• **Required work**: Edit the lines below so that "Uncheck" becomes "Check" and everything else stays the same. Leave the pictures out of your answer.

** START **

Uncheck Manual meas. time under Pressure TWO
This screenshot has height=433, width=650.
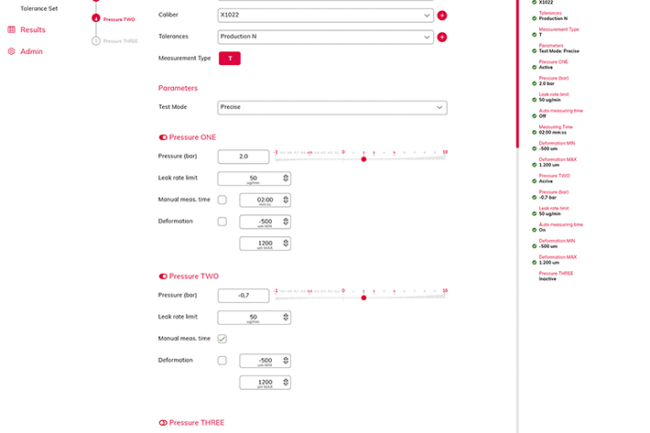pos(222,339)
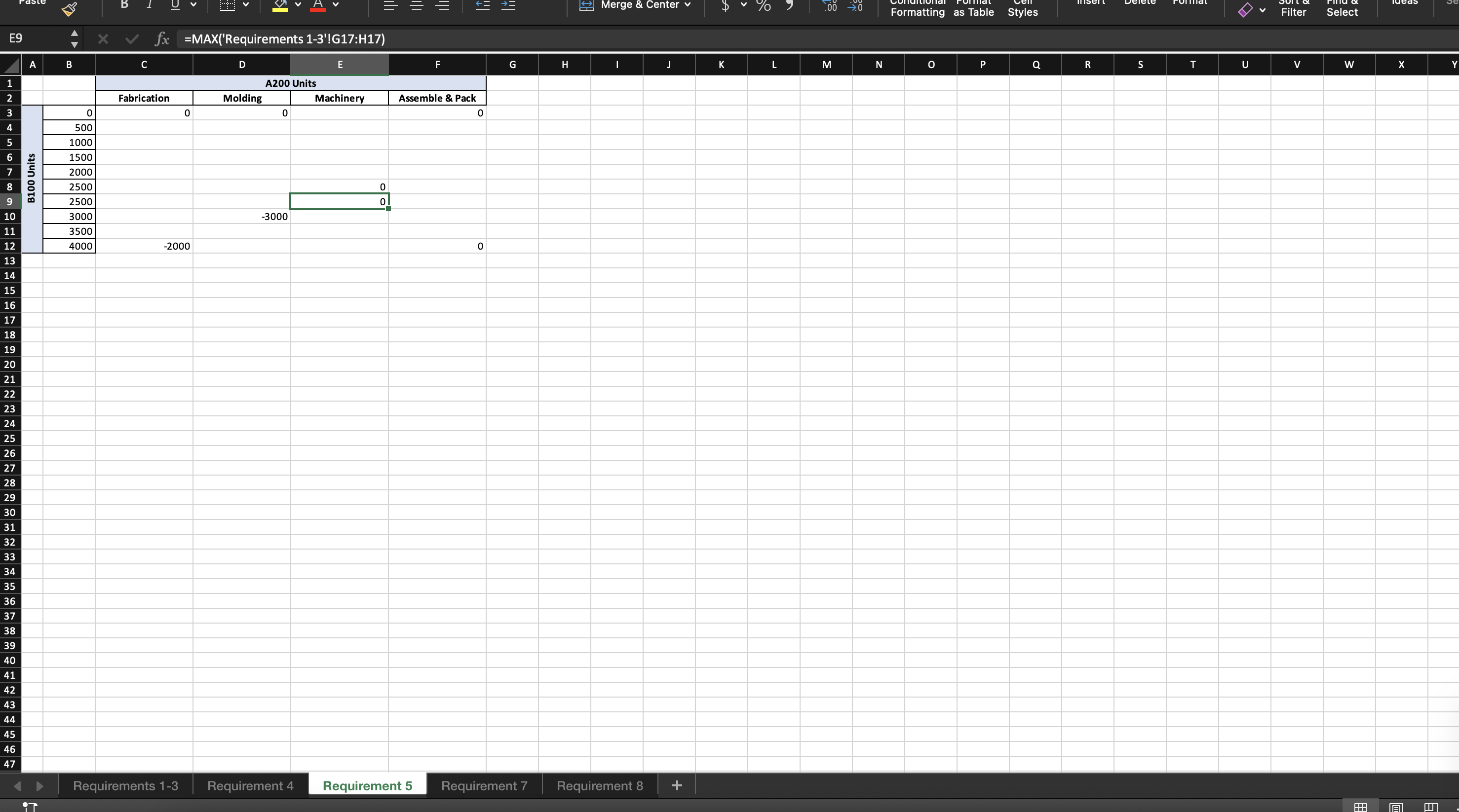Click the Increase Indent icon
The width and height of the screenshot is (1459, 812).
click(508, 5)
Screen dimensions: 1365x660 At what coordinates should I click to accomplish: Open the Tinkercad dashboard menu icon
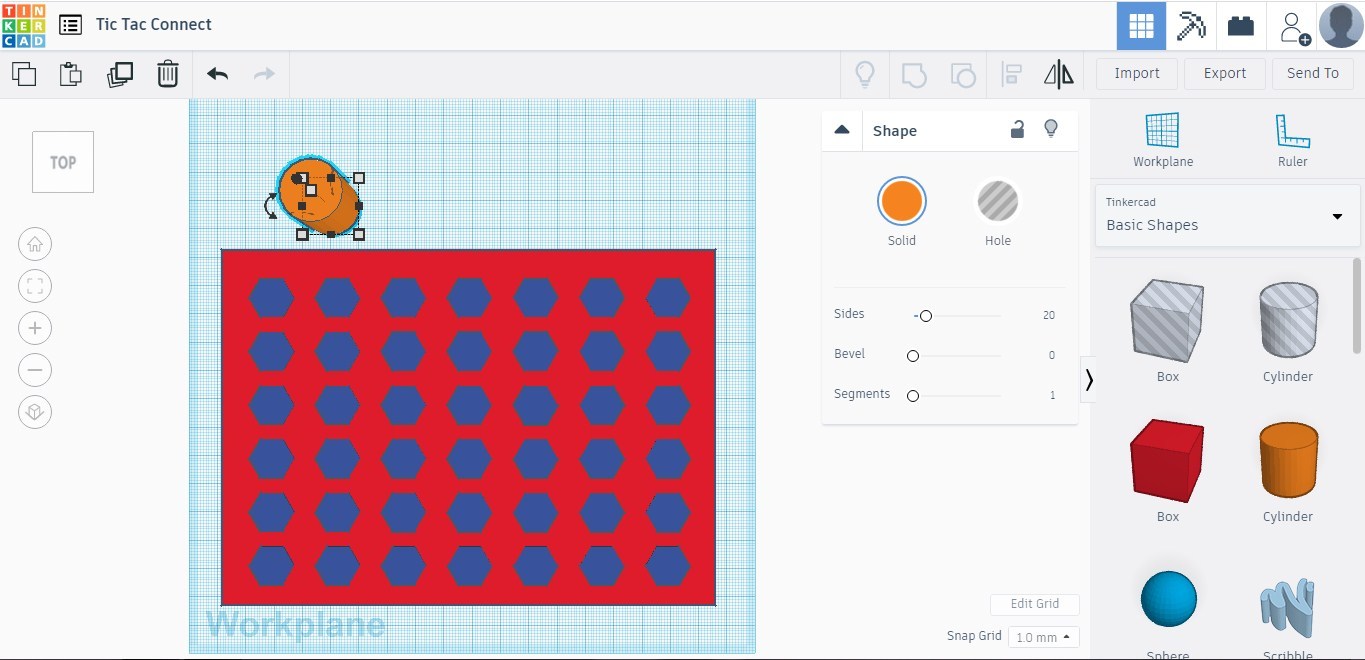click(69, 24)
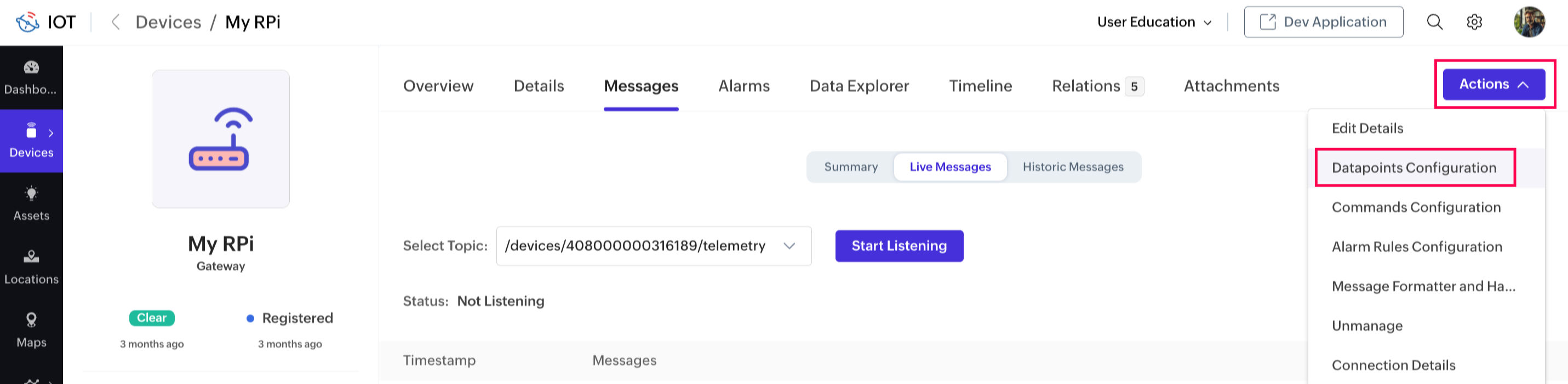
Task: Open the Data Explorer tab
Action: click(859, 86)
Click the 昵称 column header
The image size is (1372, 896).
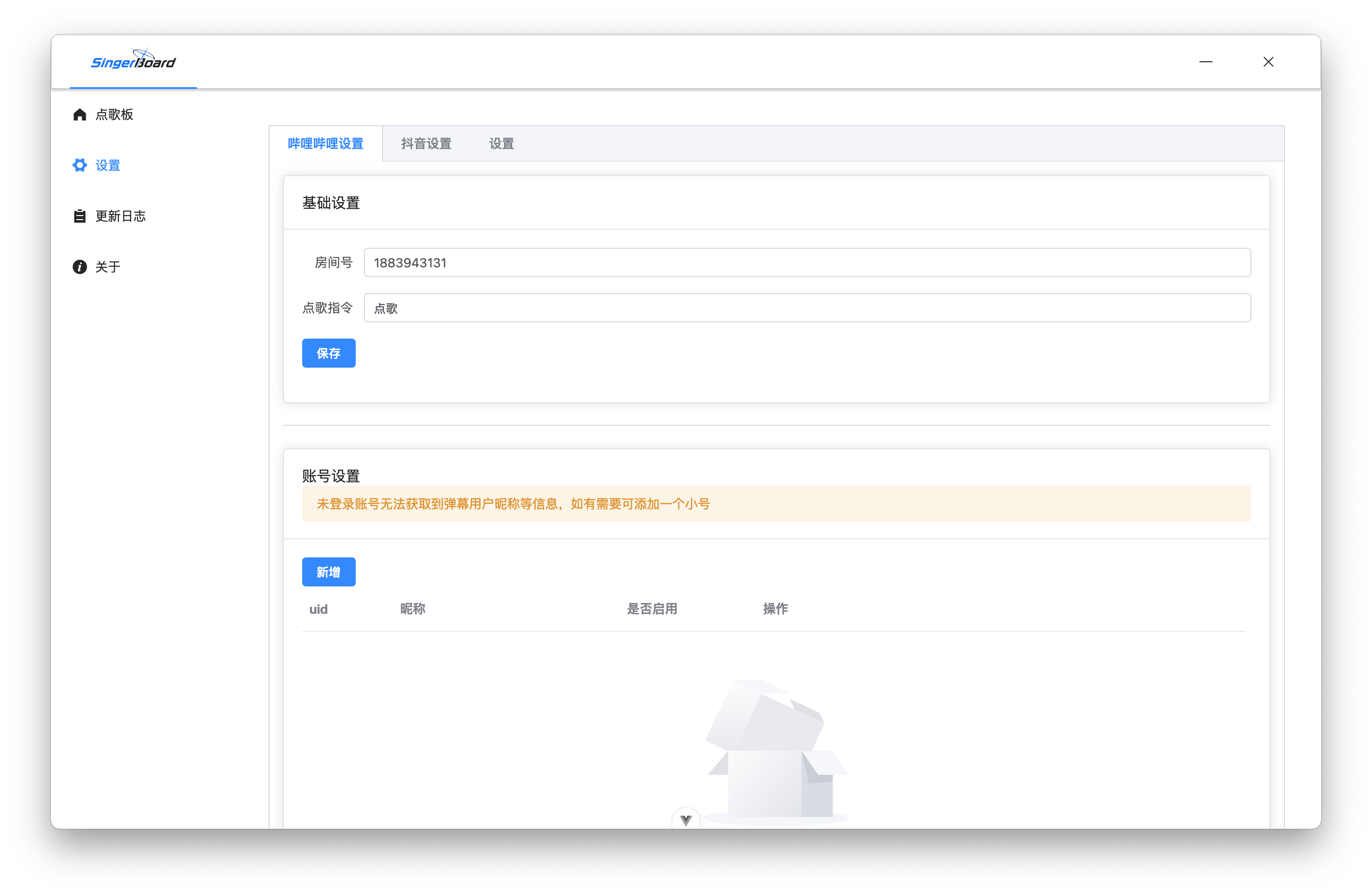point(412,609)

** END **

• **Reply to the task**:
Check Manual meas. time under Pressure TWO
This screenshot has height=433, width=650.
pos(222,339)
Click the Increase Indent icon
The width and height of the screenshot is (1459, 812).
click(508, 5)
Screen dimensions: 1365x660 At what coordinates should I click to accomplish: Open the Tinkercad dashboard menu icon
click(69, 24)
Task: Open the Data Explorer tab
Action: click(859, 86)
Click the 昵称 column header
The image size is (1372, 896).
point(412,609)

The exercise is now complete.